Saturday, November 19, 2011

MRS. GRANNY:
You can call me Mrs. Granny.

JANELLE:
Mrs..... Granny?

MRS. GRANNY:
Good Girl!
Shall I tell you something Henrietta?

JANELLE:
My name is Janelle.

MRS. GRANNY:
That man down the street? Kevin Marshal? You know him?

JANELLE:
Mr. Marshal.

MRS. GRANNY:
We used to be lovers.

JANELLE:
I should go on home.

MRS. GRANNY:
Alright deary.

Two days later.

JANELLE:
Mrs. Granny?

MRS. GRANNY:
What is it Henreitta?

JANELLE:
I'm back, and I brought some fig newtons.

MRS. GRANNY:
Oh, whats that?

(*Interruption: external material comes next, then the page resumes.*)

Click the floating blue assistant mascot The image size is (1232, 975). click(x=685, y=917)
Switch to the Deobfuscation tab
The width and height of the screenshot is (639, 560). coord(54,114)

I can't see you in the light so good.

OFFICER 1:
Mrs. Granny, this is the NOPD.

MRS. GRANNY:
Henreitta?

OFFICER 1:
(to Janelle)
Get back girl. You did a good job. Now run along.

JANELLE:
Sorry Mrs. Granny!

OFFICER 1:
Mrs. Granny we want you to come with us now.

MRS. GRANNY:
Why would I do that. Oh no.... no. Stupid kids.

OFFICER 2:
Will you eat this?

MRS. GRANNY:
I dont want your food.

OFFICER 2:
You don't have to be afraid, ma'am.

MRS. GRANNY:
I'm not scared of nobody, no way.

OFFICER 1:
We need to excavate her.

MRS. GRANNY:
Exca-who? I know about ex's! And x-rays, and exoskeletons, and exits-- and no-o-o thanks! I'll stay right here.

OFFICER 2:
You're getting your drawers soiled.

MRS. GRANNY:
Get back! You're vulgar.

OFFICER 1:
Ma'am, we're trying to help. What do you eat?

MRS. GRANNY:
Beetles.

OFFICER 2:
Where do you sleep?

MRS. GRANNY:
Under that car.

OFFICER 1:
Have you been taking drugs?

MRS. GRANNY:
Stop putting words in my mouth.
Get going. Don't need no one. Nobody. No way, no how. I know how social security works!